I was surprised when the announcer said "We have with us tonight a young man all the way from San Francisco. Well he was young once! He has written a special poem just for us."
A few minutes later I was standing in front of at least a hundred slightly intoxicated festival "attendees". The term "slightly" is perhaps understating it just a bit. When they handed me the microphone I was astounded at how quiet the room had become. You could have heard a pin drop. After the reading I was approached by an older woman who said about the the poem "that was touching - it was."
Then a man put his hand on my arm and said, "That was from the heart - it was."
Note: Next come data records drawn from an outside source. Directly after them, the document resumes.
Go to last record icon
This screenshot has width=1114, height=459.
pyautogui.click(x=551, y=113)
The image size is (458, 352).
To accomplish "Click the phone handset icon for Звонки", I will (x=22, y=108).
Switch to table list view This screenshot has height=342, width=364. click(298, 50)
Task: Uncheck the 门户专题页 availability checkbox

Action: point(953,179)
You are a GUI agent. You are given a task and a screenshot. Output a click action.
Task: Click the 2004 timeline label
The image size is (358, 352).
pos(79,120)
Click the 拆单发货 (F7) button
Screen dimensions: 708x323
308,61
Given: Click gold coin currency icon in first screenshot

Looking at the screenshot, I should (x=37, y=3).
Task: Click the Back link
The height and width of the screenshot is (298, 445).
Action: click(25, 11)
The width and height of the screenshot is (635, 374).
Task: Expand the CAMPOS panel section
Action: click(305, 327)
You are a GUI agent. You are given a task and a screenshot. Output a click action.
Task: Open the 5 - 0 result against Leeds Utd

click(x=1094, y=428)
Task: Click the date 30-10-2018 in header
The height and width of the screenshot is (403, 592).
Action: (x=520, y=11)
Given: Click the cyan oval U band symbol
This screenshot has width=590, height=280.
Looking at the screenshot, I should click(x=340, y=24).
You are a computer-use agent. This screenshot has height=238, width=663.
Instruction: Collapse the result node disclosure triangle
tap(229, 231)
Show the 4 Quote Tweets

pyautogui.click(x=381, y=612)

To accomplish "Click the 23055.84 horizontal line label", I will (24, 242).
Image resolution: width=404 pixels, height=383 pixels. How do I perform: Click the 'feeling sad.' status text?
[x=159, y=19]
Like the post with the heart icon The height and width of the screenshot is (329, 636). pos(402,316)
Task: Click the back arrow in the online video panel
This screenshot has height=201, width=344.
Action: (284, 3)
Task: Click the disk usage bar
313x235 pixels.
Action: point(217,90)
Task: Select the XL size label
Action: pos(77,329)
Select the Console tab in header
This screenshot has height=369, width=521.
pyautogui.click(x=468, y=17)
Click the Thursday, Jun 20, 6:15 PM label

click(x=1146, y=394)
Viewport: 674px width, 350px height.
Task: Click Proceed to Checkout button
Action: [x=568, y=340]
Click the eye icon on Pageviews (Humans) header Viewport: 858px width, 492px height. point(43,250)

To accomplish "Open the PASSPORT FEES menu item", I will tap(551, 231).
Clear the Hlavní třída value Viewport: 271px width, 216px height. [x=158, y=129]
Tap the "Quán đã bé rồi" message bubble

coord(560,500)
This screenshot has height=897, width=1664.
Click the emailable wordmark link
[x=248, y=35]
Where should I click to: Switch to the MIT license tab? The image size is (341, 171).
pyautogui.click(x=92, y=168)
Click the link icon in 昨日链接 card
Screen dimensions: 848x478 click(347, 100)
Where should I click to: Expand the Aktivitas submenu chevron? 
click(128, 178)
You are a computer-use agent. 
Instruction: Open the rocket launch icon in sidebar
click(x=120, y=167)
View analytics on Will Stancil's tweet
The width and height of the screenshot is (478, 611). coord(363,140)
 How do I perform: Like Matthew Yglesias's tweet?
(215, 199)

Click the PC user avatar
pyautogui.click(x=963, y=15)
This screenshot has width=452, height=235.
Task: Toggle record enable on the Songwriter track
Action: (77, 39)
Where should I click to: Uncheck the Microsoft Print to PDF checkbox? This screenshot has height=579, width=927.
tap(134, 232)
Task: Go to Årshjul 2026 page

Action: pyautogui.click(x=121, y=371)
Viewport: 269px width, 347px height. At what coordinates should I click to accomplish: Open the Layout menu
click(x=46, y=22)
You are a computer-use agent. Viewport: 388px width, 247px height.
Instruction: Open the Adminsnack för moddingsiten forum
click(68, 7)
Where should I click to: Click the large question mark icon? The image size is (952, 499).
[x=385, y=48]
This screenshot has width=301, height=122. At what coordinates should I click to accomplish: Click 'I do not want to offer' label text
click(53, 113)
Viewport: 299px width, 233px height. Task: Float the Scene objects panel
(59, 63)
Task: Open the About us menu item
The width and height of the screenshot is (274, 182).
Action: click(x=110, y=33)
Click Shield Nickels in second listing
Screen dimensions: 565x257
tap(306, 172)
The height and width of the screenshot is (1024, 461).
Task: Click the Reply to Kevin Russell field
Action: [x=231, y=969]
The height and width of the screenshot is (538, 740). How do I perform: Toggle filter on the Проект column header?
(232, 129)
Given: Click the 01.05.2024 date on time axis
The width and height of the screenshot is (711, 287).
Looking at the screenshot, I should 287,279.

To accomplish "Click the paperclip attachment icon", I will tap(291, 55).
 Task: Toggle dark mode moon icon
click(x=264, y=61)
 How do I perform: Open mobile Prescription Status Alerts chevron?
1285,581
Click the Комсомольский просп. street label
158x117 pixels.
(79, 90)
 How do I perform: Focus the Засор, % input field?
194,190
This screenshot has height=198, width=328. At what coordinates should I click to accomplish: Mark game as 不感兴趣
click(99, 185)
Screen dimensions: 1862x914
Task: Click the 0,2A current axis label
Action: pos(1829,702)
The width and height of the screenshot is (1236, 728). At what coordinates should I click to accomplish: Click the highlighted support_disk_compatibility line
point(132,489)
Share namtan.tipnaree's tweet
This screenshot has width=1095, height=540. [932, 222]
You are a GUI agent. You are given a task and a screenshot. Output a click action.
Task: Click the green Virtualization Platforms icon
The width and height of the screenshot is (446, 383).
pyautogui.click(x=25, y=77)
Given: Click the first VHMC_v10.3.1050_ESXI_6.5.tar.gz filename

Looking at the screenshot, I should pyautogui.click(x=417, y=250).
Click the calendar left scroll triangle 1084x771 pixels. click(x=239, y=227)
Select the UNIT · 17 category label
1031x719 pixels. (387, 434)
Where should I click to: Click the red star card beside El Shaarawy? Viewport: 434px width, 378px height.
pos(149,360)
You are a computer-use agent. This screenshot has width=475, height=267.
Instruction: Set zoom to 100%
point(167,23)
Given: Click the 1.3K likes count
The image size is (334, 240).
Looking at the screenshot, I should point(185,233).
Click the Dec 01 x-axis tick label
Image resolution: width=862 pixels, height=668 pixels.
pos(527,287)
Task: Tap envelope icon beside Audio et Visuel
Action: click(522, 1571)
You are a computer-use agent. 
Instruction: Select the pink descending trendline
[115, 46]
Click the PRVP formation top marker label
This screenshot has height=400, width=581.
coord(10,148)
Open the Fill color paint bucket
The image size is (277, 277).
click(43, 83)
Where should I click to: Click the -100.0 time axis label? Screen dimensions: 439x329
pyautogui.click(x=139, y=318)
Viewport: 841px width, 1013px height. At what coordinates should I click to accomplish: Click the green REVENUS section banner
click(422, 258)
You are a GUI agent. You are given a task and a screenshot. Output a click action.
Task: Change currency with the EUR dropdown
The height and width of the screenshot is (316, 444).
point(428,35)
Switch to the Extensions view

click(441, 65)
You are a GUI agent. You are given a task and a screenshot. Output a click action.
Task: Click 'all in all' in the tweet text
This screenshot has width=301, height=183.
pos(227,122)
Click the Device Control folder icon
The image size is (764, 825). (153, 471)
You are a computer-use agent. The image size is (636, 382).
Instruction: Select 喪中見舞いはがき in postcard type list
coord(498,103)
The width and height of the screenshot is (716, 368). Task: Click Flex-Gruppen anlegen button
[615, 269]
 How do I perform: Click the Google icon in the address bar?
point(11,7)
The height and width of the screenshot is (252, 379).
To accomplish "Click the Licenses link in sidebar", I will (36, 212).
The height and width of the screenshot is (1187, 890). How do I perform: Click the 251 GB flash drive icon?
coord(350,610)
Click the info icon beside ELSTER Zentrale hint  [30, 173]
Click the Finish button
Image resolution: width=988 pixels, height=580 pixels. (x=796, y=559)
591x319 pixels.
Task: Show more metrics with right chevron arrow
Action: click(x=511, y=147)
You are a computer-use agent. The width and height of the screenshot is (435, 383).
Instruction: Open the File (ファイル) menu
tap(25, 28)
Years later it dawned on me that maybe that was the best that they could come up with in terms of encouragement! I asked my wife what she thought and she said she could not hear me because there was so much noise. I told her there was no noise - it was perfectly quiet. She replied that the stress must have cut off my hearing.
I was entirely surprised and delighted that it was published in the Lennon Festival programme in the year 2002. In July 2003 I went again to Ramelton determined to sing in the "Singing Pub contest."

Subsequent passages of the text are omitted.